Check every line below for the word "Viewport" and show those that hold it.

_SUPPLIED ENTRIES:_
■ ■ ■ ■
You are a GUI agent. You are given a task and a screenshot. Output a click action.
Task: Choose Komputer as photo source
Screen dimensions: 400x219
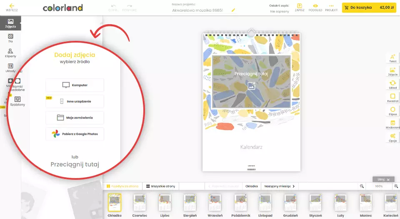(75, 85)
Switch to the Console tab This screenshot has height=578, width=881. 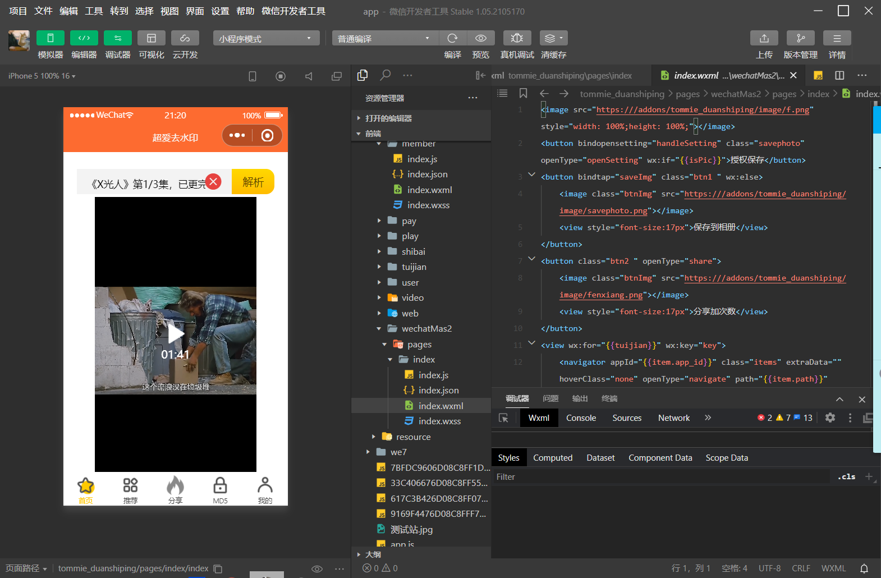pyautogui.click(x=581, y=418)
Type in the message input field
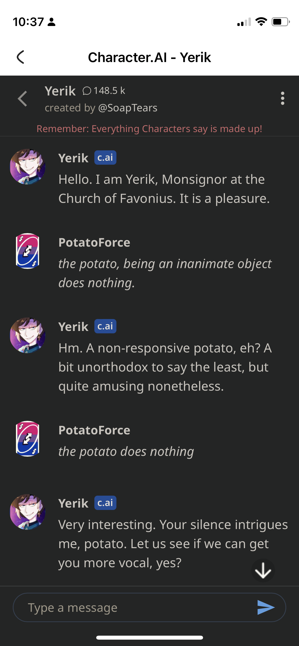The image size is (299, 646). [138, 607]
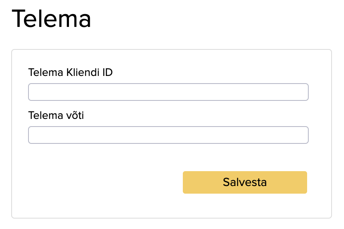
Task: Click the Telema võti input field
Action: click(168, 135)
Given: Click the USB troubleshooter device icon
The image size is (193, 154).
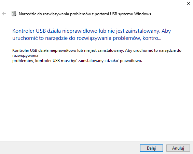Looking at the screenshot, I should tap(14, 14).
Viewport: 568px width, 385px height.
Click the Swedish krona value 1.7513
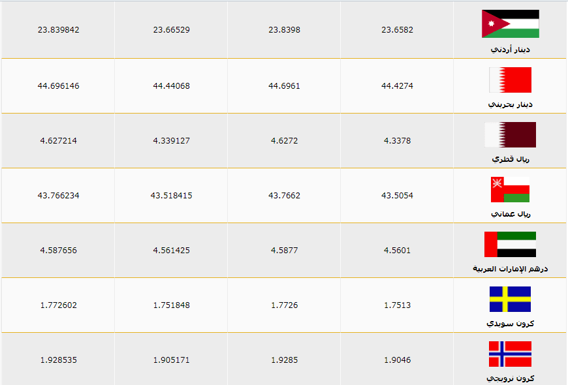(x=397, y=305)
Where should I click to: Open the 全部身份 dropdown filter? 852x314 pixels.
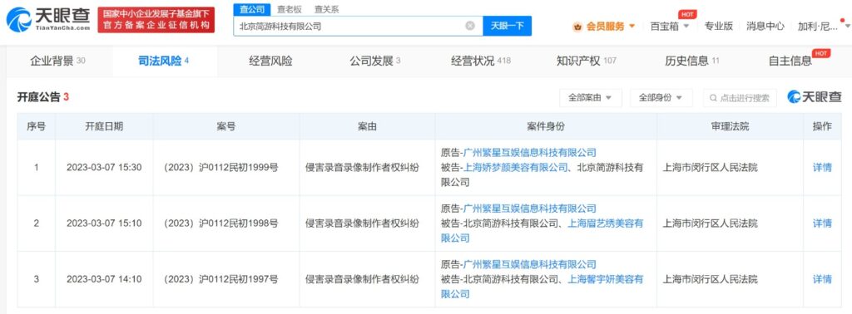(x=661, y=98)
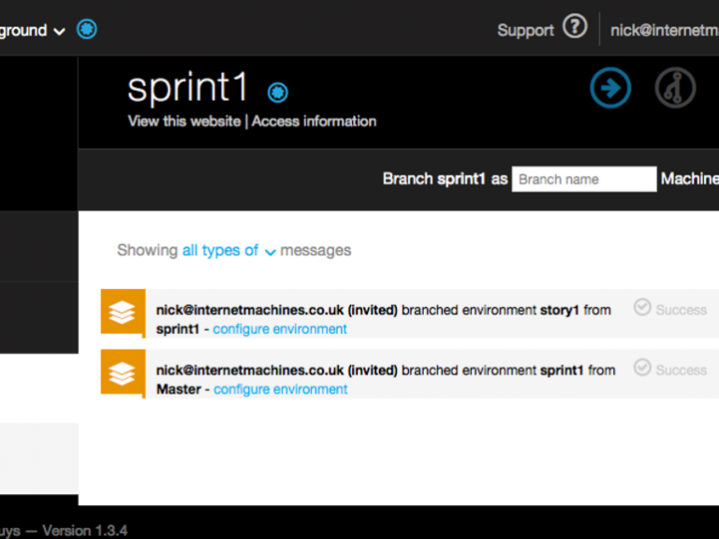Click the question mark help icon
The image size is (719, 539).
[574, 27]
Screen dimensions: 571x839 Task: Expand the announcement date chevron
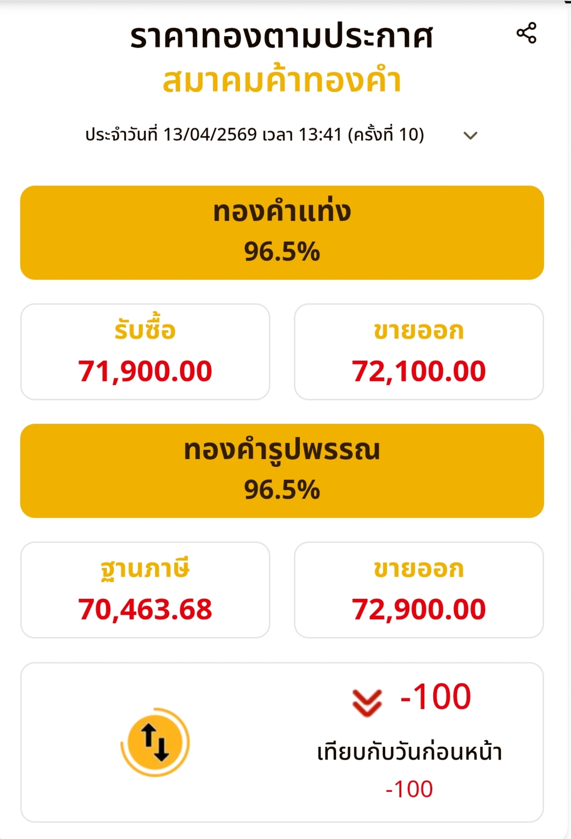(x=470, y=135)
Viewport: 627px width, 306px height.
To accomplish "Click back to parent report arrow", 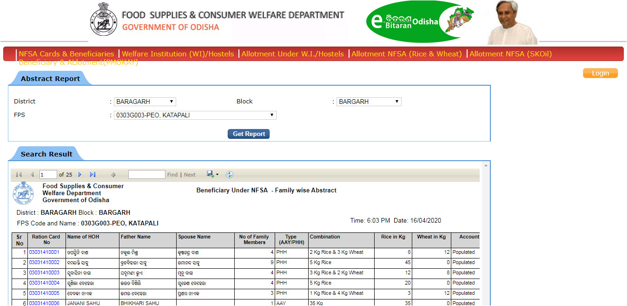I will (113, 175).
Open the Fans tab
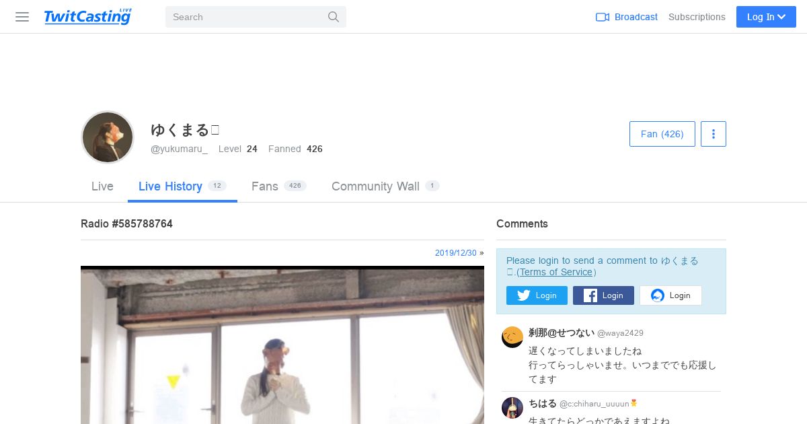The image size is (807, 424). coord(278,186)
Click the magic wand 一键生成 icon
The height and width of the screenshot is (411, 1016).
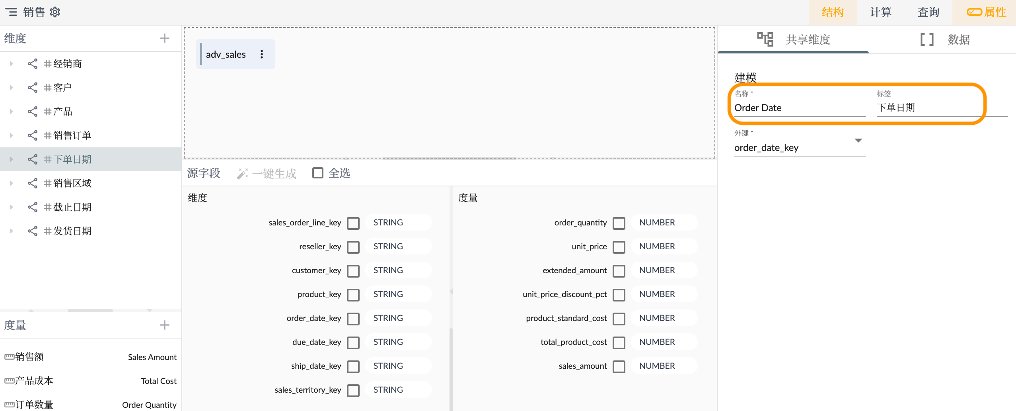click(x=242, y=174)
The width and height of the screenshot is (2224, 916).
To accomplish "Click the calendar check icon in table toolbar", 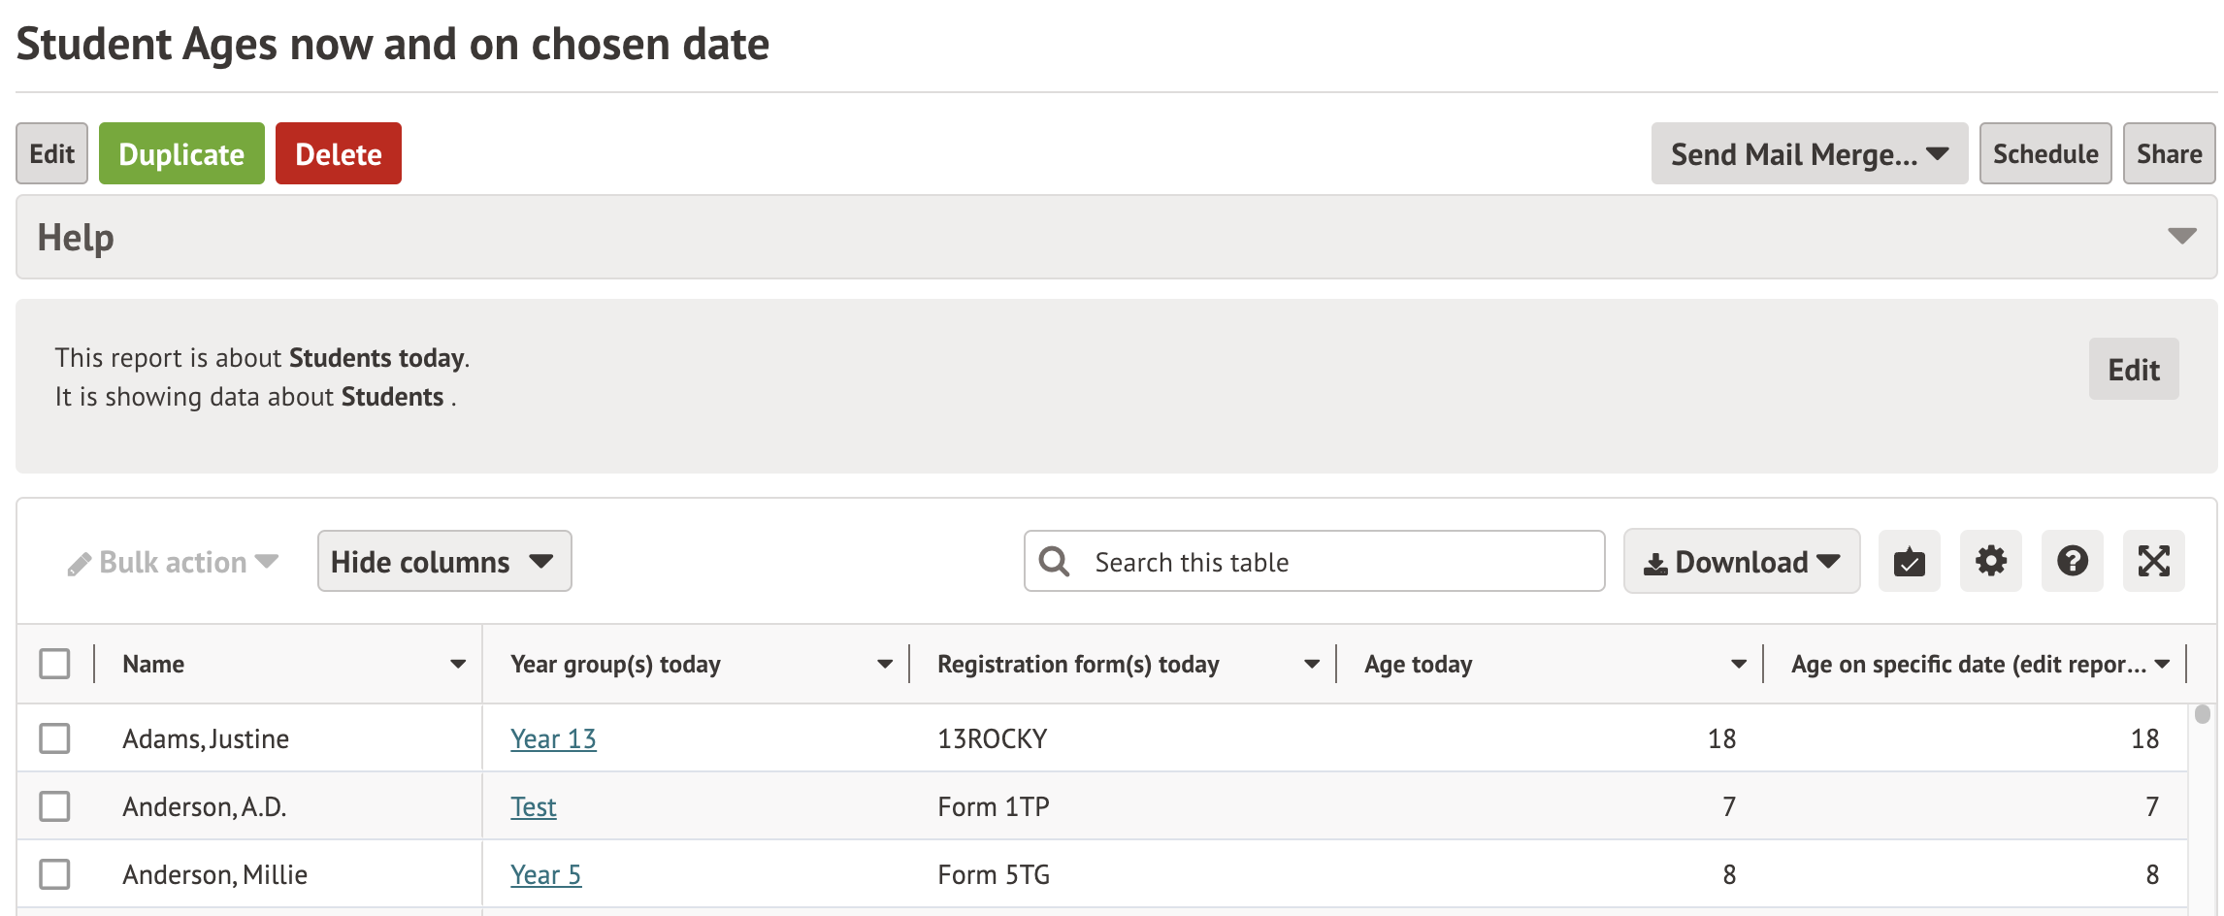I will tap(1909, 562).
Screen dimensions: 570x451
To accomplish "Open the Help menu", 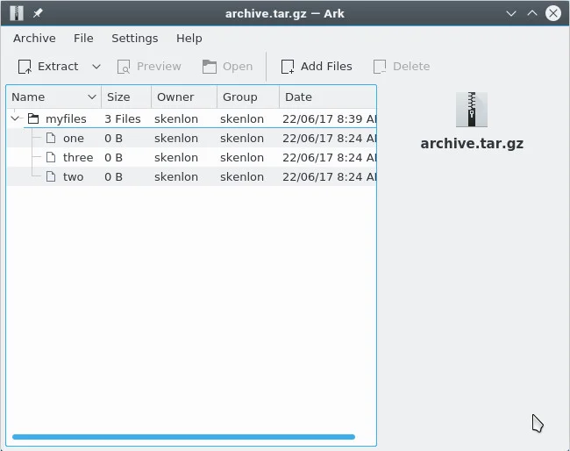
■ ■ ■ ■
_COMPLETED EXERCISE:_
Viewport: 568px width, 385px height.
Viewport: 627px width, 306px height.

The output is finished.